*** Begin section ***

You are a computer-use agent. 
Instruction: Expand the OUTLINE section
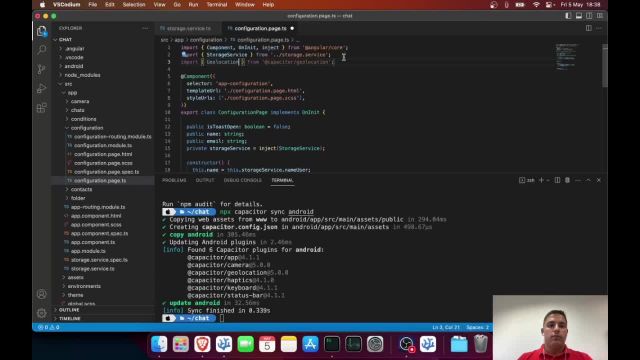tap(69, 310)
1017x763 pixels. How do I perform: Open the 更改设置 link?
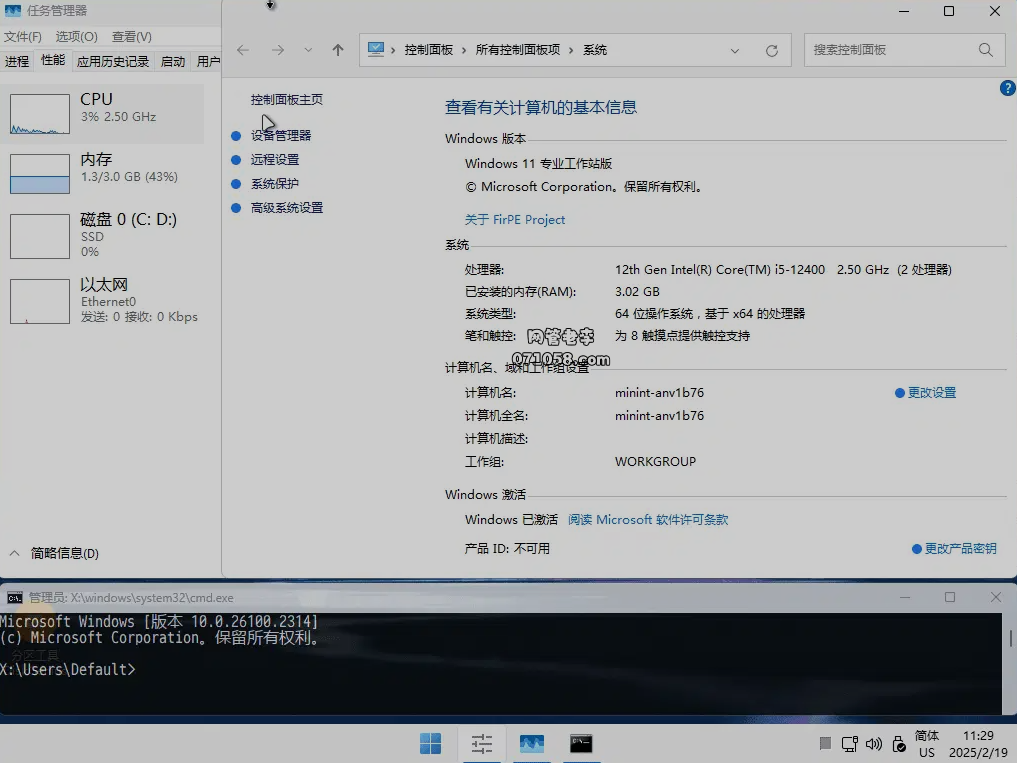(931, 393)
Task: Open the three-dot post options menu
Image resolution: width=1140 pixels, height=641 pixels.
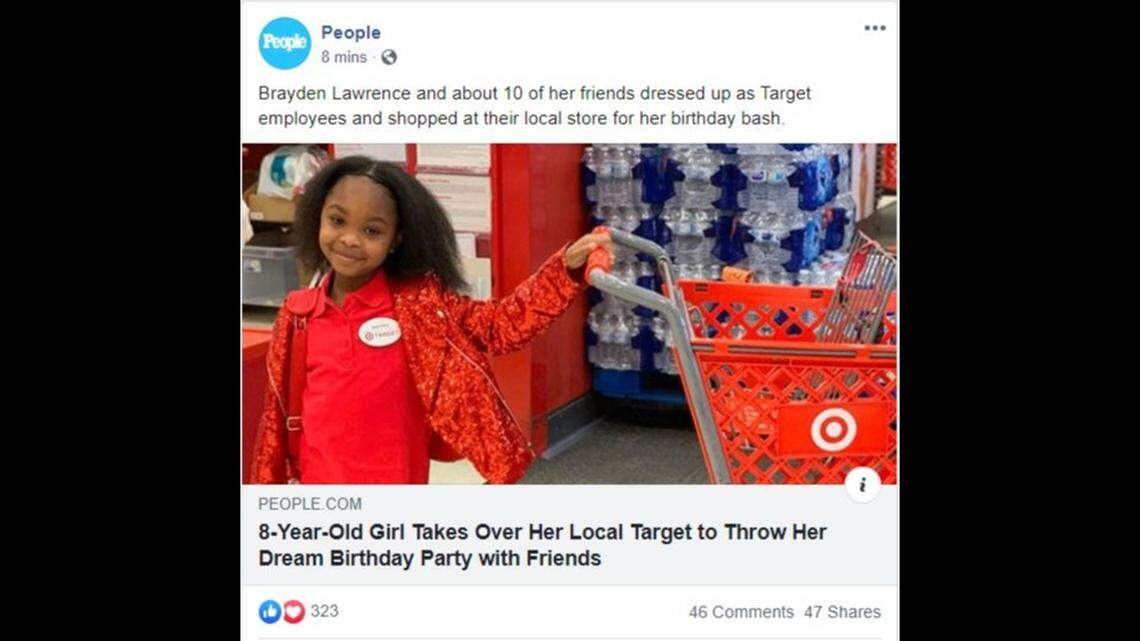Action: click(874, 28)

*** End section ***

- TO DO
Please copy exactly the lines from the one containing "1017x763 pixels. How" through the last line of the records above, both included, and leave out any pictures.

- REPLY TO THE TASK
1017x763 pixels. How do I perform: Open the 更改设置 link?
(931, 393)
Task: Open the three-dot post options menu
Image resolution: width=1140 pixels, height=641 pixels.
Action: click(874, 28)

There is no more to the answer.